Docket No. 176, Calendar No. 33,725.

Submitted May 1, 1928.

Judgment of ouster entered January 7, 1929.

Quo warranto proceedings by Wilber M. Brucker, attorney general, against Nellie B. Chisholm and others to determine their rights as members of the teachers' retirement fund board of the State of Michigan. Submitted May 1, 1928. (Docket No. 176, Calendar No. 33,725.) Judgment of ouster entered January 7, 1929.

Wilber M. Brucker, Attorney General, and Arthur E. Kidder, Assistant Attorney General, for plaintiff.

Person, Marshall Palm, for defendants.


Section 1 of chapter 37 of Act No. 319, Pub. Acts 1927, entitled:

"An act to provide a system of public instruction and primary schools; to provide for the classification, organization, regulation and maintenance of schools and school districts; to prescribe their rights, powers, duties and privileges; to prescribe penalties for violations of the provisions of this act; and to repeal all acts inconsistent herewith,"
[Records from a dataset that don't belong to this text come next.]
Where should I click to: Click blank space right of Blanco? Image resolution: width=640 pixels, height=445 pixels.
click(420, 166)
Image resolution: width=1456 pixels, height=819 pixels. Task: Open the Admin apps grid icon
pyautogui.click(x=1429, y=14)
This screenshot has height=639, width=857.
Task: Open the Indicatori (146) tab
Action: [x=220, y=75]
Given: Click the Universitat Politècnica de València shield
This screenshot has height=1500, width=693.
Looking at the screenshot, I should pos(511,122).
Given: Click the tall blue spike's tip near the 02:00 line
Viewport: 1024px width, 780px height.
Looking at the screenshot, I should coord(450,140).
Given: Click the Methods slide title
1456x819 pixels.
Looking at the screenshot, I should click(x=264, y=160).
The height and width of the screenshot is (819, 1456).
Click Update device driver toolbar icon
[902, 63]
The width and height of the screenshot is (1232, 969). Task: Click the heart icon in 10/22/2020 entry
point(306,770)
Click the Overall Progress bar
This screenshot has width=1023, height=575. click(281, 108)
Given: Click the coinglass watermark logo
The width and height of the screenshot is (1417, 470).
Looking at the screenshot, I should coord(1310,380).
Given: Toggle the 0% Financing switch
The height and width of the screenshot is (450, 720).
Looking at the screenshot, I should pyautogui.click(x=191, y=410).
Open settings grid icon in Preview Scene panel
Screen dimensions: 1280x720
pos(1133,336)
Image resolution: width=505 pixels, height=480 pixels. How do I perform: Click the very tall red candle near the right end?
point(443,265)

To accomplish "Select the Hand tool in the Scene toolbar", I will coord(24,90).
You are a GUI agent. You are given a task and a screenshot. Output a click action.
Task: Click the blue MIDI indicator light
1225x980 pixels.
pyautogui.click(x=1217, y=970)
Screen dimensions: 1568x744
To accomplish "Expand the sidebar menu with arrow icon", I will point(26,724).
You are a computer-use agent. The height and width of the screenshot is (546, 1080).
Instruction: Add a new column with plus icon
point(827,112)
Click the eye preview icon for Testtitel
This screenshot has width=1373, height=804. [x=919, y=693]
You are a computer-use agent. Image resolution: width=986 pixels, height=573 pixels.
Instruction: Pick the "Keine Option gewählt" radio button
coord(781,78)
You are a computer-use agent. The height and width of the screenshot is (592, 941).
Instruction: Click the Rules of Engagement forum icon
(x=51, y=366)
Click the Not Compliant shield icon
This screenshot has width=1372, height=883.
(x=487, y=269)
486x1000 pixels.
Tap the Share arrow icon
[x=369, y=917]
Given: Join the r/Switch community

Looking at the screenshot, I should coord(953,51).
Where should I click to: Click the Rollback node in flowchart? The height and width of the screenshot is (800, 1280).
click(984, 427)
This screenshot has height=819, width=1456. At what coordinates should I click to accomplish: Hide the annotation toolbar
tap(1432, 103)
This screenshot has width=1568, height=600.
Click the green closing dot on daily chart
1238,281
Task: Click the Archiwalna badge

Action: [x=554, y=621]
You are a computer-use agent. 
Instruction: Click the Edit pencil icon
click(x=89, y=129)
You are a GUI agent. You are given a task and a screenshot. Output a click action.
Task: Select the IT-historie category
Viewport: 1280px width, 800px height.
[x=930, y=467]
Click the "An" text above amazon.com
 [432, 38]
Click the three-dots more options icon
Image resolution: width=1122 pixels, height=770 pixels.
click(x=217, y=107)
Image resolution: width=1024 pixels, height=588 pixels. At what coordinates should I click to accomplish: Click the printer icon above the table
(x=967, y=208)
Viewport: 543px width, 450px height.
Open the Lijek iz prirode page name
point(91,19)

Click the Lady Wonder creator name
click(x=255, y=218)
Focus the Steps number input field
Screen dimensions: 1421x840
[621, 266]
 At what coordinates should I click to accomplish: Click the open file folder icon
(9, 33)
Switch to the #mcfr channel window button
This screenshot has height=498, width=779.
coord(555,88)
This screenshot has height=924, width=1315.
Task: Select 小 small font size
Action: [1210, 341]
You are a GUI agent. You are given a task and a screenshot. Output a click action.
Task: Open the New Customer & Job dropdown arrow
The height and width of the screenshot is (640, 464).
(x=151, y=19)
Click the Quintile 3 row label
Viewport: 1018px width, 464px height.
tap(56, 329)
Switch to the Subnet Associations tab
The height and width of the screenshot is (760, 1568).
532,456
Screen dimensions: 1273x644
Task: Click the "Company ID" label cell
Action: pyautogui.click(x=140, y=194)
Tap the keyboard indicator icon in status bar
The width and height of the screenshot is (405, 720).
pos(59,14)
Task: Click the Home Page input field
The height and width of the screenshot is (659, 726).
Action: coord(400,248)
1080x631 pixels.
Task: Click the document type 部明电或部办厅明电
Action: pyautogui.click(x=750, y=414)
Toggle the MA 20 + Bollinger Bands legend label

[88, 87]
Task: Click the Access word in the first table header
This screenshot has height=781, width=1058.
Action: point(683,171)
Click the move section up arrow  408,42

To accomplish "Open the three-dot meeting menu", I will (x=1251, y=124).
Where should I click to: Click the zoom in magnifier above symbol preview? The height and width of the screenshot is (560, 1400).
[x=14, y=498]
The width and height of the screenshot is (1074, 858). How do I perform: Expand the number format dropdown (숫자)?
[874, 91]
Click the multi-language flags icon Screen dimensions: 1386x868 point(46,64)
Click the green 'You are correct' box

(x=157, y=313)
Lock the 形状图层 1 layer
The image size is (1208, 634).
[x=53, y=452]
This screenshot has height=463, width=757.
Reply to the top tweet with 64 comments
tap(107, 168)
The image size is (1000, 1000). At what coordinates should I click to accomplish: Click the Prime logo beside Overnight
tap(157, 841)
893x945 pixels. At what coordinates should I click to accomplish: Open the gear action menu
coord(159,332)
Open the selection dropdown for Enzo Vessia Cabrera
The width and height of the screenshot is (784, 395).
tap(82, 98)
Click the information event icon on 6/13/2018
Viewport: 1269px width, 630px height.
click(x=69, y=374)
by its terms repeals Act No. 174, Pub. Acts 1915 (2 Comp. Laws 1915, § 5767 et seq.), commonly called "the teachers' pension act." Defendants are members of the board created by the act of 1915, as amended, to administer its provisions, and assumed to function after the act of 1927 became effective, claiming that the repealing act is unconstitutional. The attorney general filed this information in the nature of quo warranto to determine that question.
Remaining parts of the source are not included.